Repeat each entry word for word; the images are not part of the copy.

=== Material supplied ===

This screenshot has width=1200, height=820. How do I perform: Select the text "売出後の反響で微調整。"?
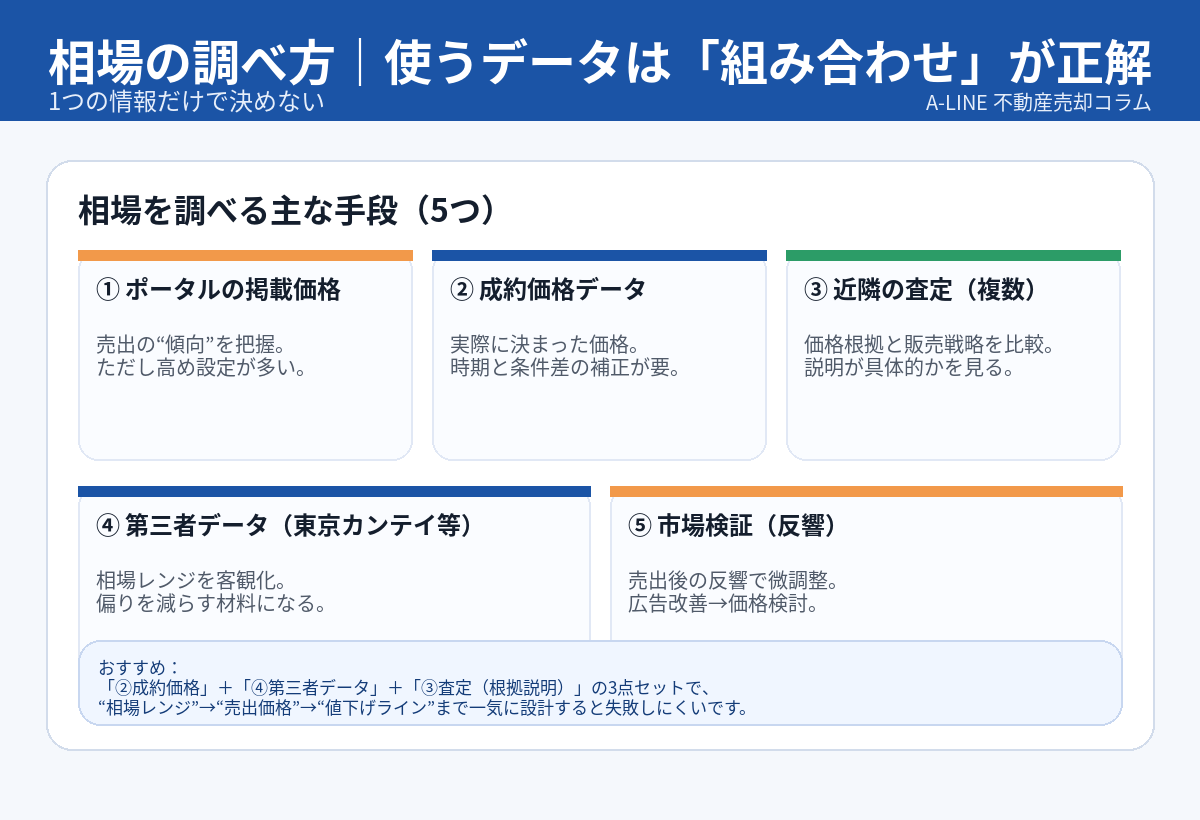(731, 581)
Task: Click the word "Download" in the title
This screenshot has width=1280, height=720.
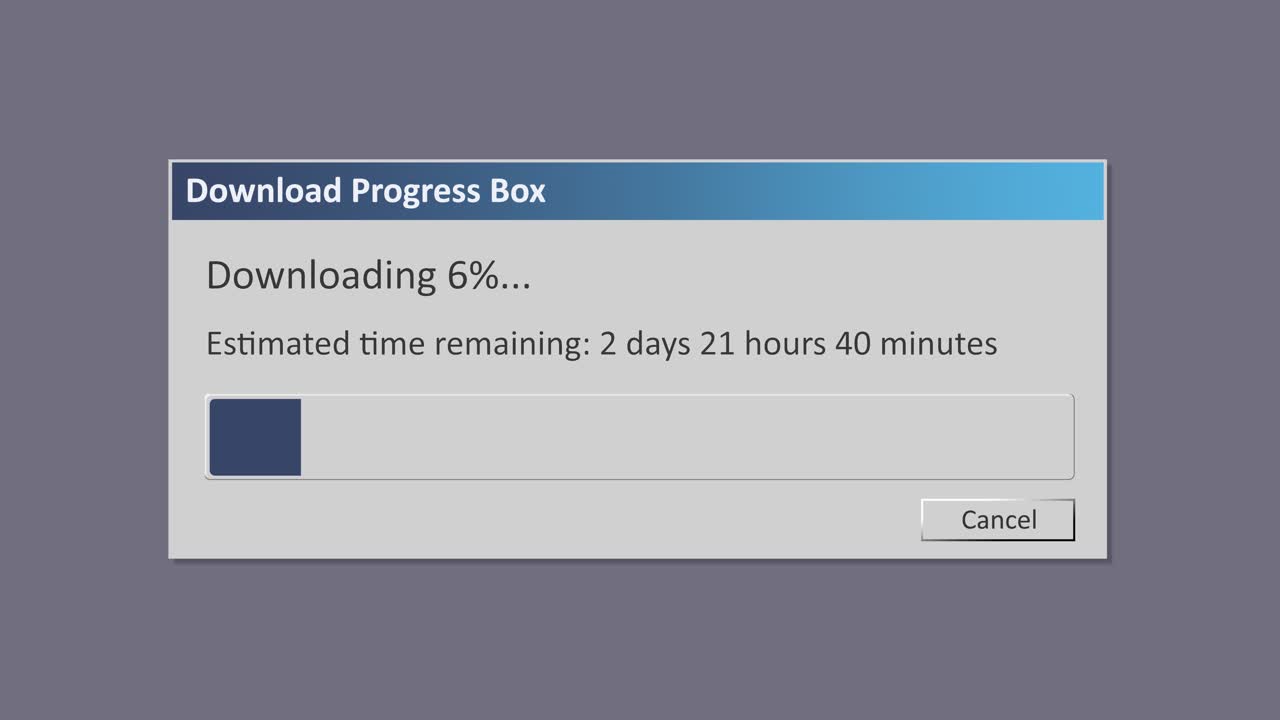Action: [264, 191]
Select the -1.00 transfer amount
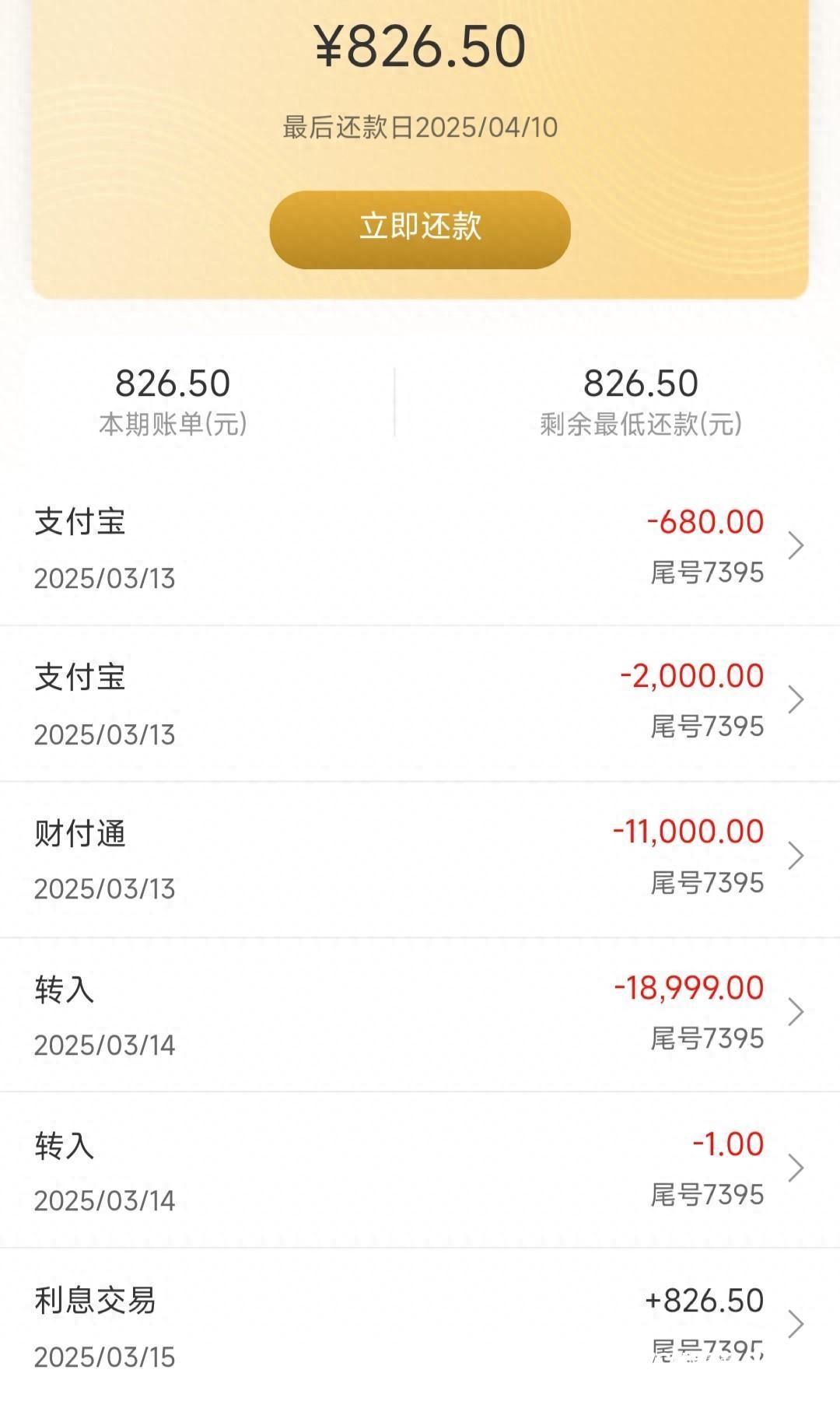This screenshot has width=840, height=1401. click(x=728, y=1144)
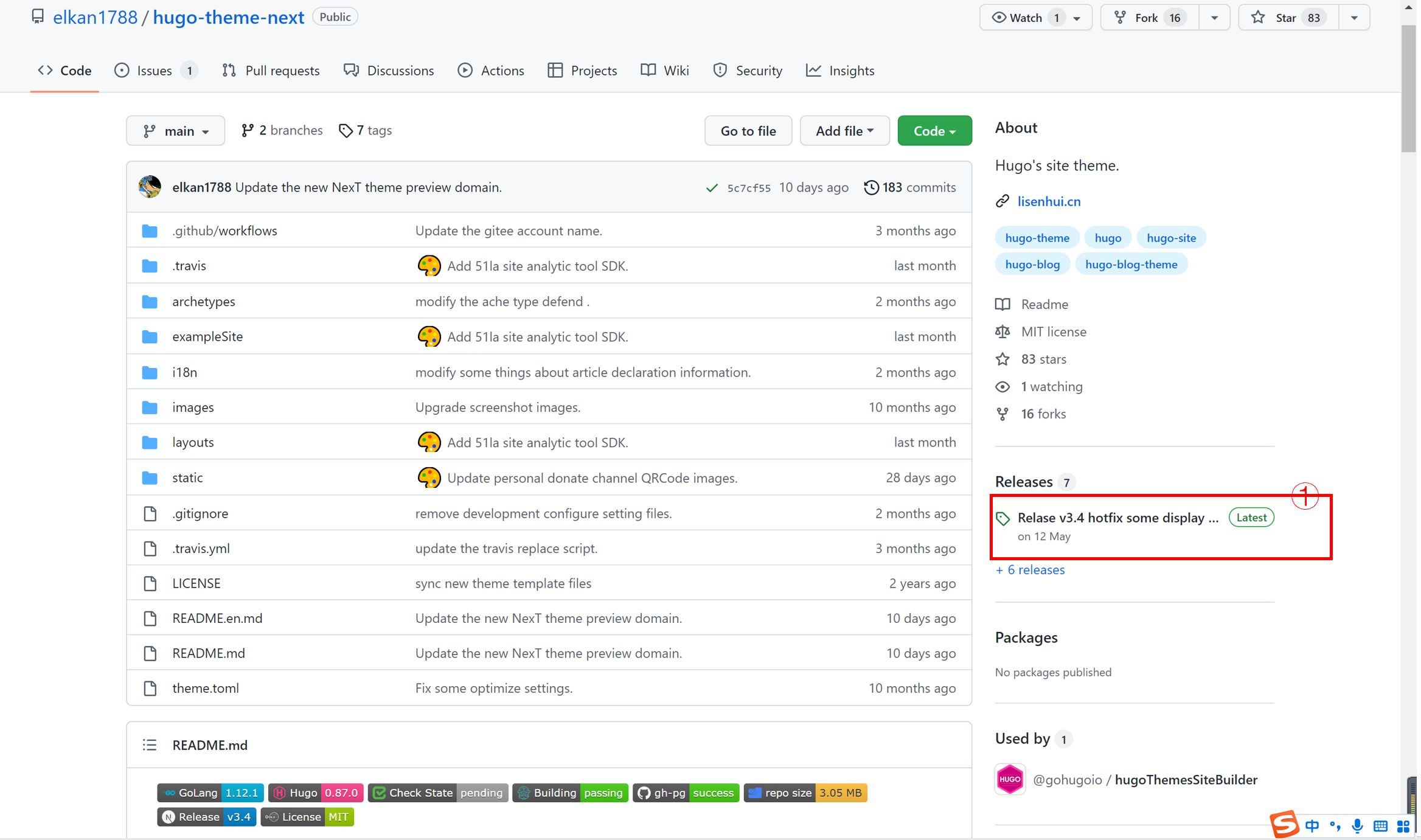Click the Security shield icon
The height and width of the screenshot is (840, 1421).
pos(719,70)
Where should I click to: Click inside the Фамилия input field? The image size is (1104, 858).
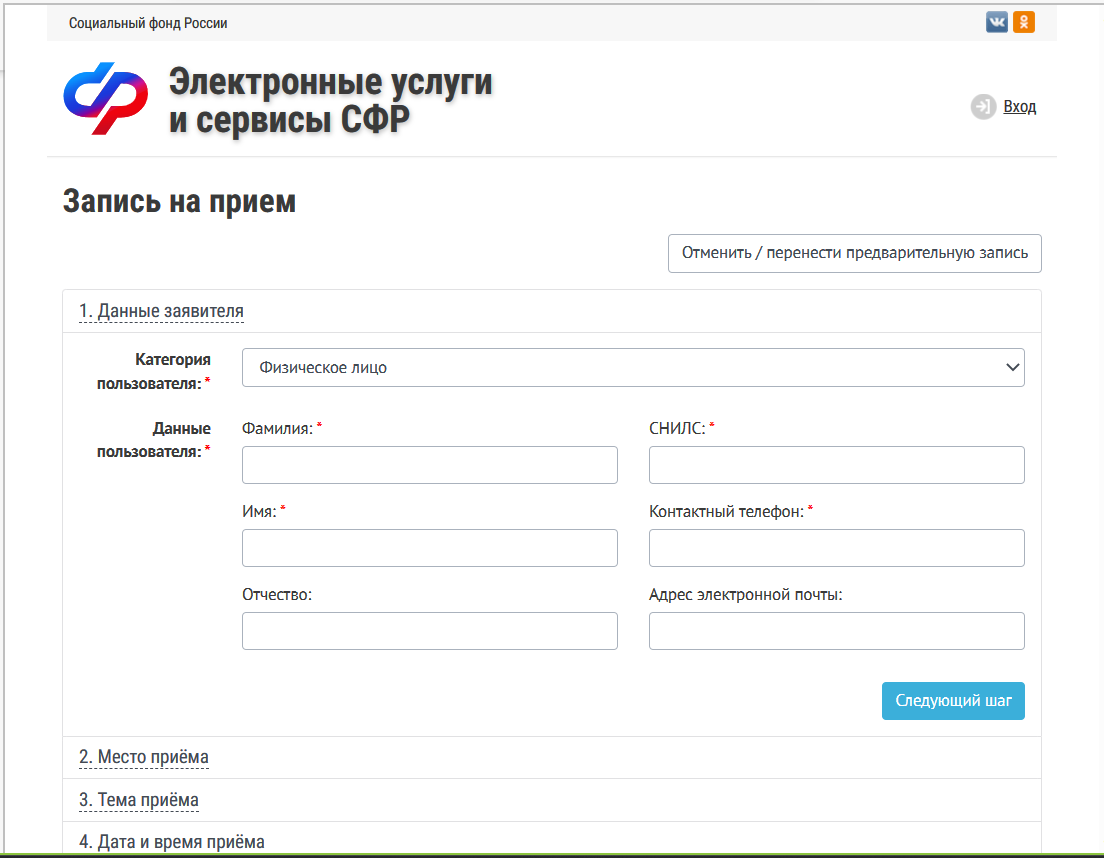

===

- [Task response]
This screenshot has width=1200, height=820. How do I perform: Select the text "売出後の反響で微調整。"?
(731, 581)
Task: Click the word "Download" in the title
This screenshot has width=1280, height=720.
Action: [264, 191]
Select the -1.00 transfer amount
This screenshot has width=840, height=1401. click(x=728, y=1144)
Click the Security shield icon
The height and width of the screenshot is (840, 1421).
pos(719,70)
Where should I click to: Click inside the Фамилия input field? The image size is (1104, 858).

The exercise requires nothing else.